What you will do: Copy out the records word for word, everything from the very first line down to the line containing "at (513, 772).", both included.

· · · · · · ·

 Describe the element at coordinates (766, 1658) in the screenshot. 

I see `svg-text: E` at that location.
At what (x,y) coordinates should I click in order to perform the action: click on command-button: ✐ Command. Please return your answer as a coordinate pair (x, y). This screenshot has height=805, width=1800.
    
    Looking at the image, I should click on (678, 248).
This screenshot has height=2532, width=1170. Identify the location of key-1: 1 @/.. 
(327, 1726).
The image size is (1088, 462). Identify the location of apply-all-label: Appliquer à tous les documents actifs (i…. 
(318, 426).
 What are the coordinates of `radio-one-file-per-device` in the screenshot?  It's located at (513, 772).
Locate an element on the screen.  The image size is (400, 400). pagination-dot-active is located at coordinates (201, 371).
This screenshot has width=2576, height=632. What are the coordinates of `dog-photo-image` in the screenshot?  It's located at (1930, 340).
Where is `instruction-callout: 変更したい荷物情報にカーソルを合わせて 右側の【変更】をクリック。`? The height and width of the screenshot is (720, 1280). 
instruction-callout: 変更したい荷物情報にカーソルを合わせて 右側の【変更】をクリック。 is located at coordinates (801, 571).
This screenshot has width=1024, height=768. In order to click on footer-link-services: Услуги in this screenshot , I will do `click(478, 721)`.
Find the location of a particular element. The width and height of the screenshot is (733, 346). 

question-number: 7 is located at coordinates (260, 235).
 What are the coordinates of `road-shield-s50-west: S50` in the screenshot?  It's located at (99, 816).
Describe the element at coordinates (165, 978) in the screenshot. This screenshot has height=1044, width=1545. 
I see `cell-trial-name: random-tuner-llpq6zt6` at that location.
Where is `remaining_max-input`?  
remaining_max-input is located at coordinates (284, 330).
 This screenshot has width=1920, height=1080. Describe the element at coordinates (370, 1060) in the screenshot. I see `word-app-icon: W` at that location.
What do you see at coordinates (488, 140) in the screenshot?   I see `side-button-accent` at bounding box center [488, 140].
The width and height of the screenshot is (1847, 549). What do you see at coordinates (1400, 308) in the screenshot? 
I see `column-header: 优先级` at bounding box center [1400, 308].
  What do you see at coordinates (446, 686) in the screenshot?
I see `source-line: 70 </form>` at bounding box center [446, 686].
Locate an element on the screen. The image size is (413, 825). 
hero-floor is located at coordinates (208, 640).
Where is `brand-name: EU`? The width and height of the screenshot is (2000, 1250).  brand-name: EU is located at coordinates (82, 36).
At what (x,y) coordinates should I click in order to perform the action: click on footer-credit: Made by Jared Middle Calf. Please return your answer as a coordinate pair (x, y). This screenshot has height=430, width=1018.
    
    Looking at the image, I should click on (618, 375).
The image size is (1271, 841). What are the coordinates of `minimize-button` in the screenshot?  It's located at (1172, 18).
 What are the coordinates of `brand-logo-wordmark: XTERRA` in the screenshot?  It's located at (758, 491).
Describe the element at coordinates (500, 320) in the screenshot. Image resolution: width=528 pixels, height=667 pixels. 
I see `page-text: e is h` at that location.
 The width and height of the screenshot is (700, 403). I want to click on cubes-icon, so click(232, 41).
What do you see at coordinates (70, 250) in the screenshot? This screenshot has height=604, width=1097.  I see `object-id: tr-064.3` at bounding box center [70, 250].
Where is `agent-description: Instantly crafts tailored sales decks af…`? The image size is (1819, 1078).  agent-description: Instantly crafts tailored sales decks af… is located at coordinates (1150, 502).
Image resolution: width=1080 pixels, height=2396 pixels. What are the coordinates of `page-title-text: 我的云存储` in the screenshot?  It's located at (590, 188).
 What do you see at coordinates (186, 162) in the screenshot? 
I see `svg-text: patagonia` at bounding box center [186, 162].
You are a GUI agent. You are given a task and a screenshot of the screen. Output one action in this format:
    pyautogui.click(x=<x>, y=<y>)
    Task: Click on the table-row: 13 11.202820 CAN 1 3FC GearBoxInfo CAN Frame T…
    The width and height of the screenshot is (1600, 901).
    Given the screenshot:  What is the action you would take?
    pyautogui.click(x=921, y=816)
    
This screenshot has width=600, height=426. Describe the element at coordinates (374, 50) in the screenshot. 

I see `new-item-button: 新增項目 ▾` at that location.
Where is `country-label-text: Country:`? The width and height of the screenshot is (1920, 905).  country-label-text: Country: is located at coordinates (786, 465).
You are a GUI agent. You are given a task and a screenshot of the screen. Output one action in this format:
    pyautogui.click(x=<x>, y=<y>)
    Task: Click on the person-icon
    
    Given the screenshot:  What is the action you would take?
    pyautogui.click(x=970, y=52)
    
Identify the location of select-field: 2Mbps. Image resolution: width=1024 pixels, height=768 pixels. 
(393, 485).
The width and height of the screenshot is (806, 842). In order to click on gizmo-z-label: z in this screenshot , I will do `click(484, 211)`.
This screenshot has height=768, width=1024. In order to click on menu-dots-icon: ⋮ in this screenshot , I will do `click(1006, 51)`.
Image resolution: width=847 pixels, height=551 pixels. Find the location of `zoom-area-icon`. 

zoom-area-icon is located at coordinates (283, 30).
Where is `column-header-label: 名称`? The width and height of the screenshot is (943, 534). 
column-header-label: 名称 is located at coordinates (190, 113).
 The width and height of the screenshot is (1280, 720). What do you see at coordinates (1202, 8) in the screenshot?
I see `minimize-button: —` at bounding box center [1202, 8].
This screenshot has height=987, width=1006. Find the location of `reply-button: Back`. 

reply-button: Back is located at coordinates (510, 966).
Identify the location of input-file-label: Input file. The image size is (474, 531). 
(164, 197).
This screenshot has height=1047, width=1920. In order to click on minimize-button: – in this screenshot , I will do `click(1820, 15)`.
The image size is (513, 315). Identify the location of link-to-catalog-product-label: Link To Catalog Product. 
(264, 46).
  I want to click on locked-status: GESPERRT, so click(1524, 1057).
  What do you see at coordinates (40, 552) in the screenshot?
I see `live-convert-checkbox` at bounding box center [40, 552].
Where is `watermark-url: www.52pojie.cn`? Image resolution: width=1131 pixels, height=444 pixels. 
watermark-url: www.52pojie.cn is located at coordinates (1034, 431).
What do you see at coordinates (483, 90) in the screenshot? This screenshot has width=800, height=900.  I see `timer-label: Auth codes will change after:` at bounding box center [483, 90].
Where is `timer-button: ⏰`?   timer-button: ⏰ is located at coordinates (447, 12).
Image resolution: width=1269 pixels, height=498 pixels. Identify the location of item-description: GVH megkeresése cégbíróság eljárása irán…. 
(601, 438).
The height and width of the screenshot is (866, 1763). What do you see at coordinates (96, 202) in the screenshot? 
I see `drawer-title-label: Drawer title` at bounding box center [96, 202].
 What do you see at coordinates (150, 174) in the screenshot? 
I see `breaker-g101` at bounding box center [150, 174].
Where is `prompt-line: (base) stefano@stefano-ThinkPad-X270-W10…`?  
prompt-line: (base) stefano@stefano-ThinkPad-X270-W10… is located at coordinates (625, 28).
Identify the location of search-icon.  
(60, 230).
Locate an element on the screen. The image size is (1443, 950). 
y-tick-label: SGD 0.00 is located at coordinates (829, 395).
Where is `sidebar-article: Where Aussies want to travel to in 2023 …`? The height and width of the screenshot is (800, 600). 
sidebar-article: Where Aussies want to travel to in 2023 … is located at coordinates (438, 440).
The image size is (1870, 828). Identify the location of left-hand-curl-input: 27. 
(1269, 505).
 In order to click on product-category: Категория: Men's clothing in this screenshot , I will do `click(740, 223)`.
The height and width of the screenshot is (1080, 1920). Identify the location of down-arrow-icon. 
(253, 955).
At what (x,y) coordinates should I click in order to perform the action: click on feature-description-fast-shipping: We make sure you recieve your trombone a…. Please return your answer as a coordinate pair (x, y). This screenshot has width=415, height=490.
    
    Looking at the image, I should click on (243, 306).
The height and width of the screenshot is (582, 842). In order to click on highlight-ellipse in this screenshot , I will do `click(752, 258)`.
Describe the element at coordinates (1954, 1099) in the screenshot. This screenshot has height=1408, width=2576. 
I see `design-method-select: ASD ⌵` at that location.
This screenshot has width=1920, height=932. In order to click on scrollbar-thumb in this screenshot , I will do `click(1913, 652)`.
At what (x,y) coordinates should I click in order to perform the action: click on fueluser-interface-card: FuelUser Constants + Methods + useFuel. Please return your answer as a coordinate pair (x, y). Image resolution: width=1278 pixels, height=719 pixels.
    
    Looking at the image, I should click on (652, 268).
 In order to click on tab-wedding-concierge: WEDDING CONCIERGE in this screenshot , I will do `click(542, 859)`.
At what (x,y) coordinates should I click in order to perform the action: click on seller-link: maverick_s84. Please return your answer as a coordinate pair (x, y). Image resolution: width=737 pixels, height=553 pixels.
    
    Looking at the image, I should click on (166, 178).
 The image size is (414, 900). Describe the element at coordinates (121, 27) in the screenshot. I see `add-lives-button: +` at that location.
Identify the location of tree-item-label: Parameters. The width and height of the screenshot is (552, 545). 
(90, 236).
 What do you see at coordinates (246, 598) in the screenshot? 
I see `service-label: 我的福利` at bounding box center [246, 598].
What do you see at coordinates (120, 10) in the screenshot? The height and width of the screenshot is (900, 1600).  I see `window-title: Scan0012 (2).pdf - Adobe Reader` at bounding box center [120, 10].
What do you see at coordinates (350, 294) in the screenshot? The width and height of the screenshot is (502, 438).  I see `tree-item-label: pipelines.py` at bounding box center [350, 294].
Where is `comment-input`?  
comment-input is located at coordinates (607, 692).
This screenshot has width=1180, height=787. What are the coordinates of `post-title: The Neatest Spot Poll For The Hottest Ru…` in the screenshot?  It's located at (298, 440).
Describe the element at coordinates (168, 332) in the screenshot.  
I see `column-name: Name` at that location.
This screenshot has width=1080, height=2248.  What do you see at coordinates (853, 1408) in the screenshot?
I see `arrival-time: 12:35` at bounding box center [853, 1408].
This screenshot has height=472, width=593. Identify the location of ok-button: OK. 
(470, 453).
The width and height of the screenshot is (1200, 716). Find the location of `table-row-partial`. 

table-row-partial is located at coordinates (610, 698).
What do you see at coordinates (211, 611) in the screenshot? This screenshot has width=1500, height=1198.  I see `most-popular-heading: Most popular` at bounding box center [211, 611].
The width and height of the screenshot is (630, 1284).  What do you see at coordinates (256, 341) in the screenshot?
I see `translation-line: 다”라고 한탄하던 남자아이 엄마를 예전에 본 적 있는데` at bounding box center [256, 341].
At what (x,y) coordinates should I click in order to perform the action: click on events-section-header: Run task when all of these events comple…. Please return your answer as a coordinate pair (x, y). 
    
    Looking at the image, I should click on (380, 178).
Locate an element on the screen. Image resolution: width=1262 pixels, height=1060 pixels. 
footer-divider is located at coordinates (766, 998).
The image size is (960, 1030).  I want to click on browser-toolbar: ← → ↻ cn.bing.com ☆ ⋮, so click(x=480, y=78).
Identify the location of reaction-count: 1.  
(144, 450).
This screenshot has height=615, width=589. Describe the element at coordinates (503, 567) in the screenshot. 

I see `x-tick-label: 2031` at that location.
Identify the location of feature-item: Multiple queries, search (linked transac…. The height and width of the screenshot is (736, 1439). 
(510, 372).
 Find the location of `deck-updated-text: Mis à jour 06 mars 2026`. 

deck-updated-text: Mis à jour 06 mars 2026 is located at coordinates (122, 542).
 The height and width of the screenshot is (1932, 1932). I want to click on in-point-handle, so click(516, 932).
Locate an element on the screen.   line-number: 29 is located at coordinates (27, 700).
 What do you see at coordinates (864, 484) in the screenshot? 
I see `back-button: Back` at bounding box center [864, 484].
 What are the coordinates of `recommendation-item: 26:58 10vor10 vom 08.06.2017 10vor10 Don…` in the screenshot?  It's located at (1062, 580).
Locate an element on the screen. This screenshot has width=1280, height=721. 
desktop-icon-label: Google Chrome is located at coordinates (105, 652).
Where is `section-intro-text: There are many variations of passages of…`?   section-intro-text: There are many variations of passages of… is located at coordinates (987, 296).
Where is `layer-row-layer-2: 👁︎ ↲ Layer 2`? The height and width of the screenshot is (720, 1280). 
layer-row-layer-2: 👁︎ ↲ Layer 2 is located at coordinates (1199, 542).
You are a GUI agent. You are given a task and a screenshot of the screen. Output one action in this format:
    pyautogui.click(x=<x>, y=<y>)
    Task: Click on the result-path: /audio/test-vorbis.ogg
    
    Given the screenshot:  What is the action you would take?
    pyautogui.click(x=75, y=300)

· · · · · · ·

Task result:
 Describe the element at coordinates (766, 1658) in the screenshot. 

I see `svg-text: E` at that location.
At what (x,y) coordinates should I click in order to perform the action: click on command-button: ✐ Command. Please return your answer as a coordinate pair (x, y). This screenshot has height=805, width=1800.
    
    Looking at the image, I should click on (678, 248).
This screenshot has height=2532, width=1170. Identify the location of key-1: 1 @/.. 
(327, 1726).
The image size is (1088, 462). Identify the location of apply-all-label: Appliquer à tous les documents actifs (i…. 
(318, 426).
 What are the coordinates of `radio-one-file-per-device` in the screenshot?  It's located at (513, 772).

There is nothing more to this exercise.